I recognized this feeling from a shakedown hike on the Pacific Crest Trail the month before: the dreaded combination of multiple nights of bad sleep, not enough calories and fatigued muscles. Cue the downward spiral of comparing feeling like a Mount Whitney superstar to this morning when I engaged in a full on brawl with gravity just to climb out of our damn tent. I straightened from a crouch and caught myself as I staggered. Ugh.

At least this will be an easy day of lesser elevation gains from our camp at Crabtree Meadows, over Big Horn Plateau with a final destination of (or as close as we could get) to the foot of Forrester Pass. 

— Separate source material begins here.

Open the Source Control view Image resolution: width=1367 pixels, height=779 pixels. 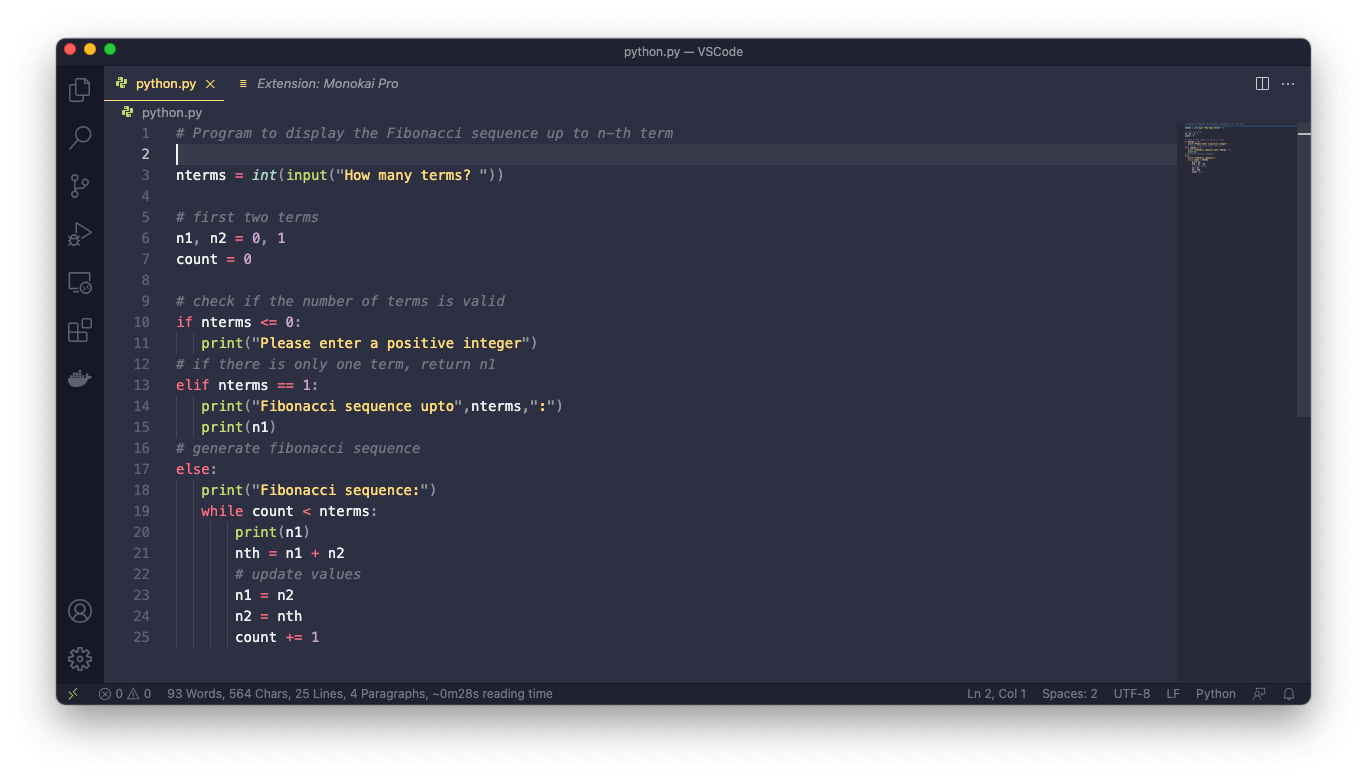[80, 186]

The thought of summiting Forrester Pass made me queasy with nerves and I had to mentally step in to shut down that line of thought immediately. I’ll worry about that when I get there.

I reached back into the tent for my little Nalgene of coffee my hiking partner/husband, Cliff, had made for me and set about trying to consume as many calories as I could before we slung on our packs and started hiking for the day.

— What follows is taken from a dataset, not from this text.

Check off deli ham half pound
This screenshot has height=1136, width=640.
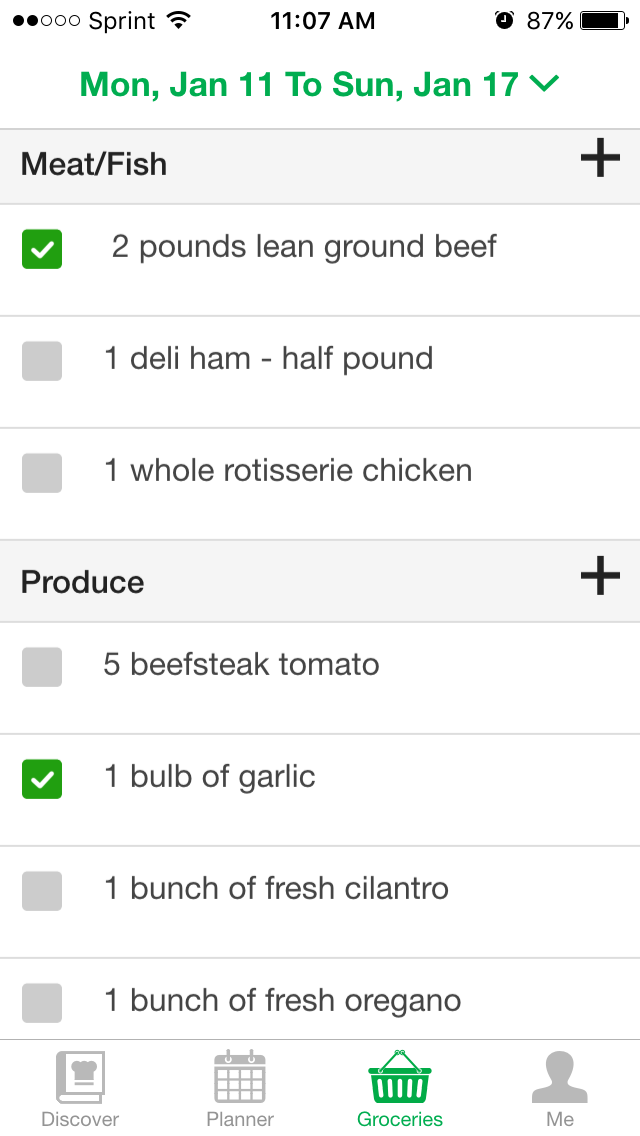(x=42, y=361)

My breakfast consisted of muesli with crushed dehydrated strawberries and, unfortunately, green vitamin powder. I peered into the bag of green sludgy gruel and inwardly groaned at the bad decision I made a month ago, from the comfort of my kitchen, to try to get my vitamins and minerals in by way of the now inedible breakfast. My stomach had turned into a picky five year old and once the nausea kicked in, my appetite exited the premises in a see-you-never kind of way.

I have to eat this. There is no choice, I thought, and got to work on choking down the green, chunky sludge.  By the last bite, I turned to my husband and said, “I cannot eat this breakfast anymore.” I meant, initially, the breakfast baggie of toxic waste dump in my hand, but also, the other twenty Oscar the Grouch used WAG bag breakfasts waiting for me in ALL of our resupply buckets.

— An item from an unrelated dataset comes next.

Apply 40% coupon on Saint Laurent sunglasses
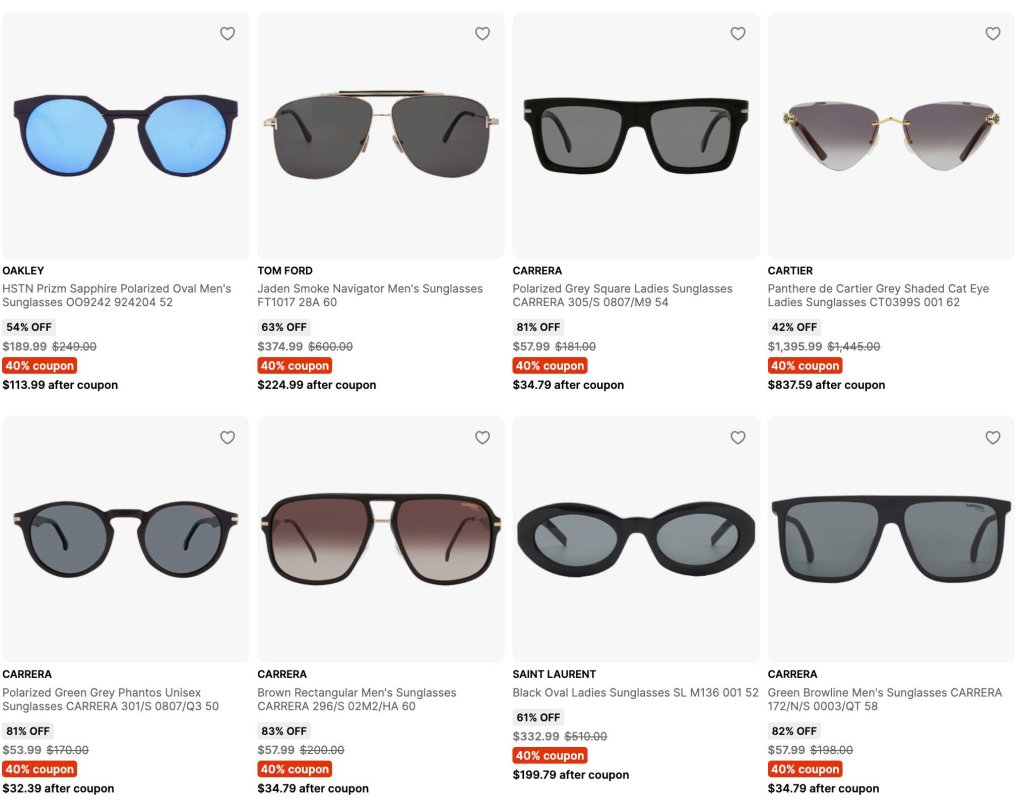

Struggling to Do Even the Basic Things

We packed up camp, with me lagging behind as I tried to string together fractured thoughts that made up the usually orderly process of breaking down our camp. With every mental fumble, I grew more and more frustrated at myself. 

After feeling so capable and successful the day before, I found myself now a remedial backpacker who kept forgetting to buckle a strap here or left behind a piece of gear there. By the time we left camp to head out, I was fuming at myself as I moved into full bully mode while extending zero grace towards a body and brain that just needed a damn minute. 

Being In Denial that Everyday Won’t Be Perfect

I stomped up the trail thinking, I don’t want to have a body and brain that needs a minute. I want to feel that spectacular Mount Whitney high every damn day. I stopped us at a whopping 0.01 miles into our hike, barking out to Cliff that I needed a second. 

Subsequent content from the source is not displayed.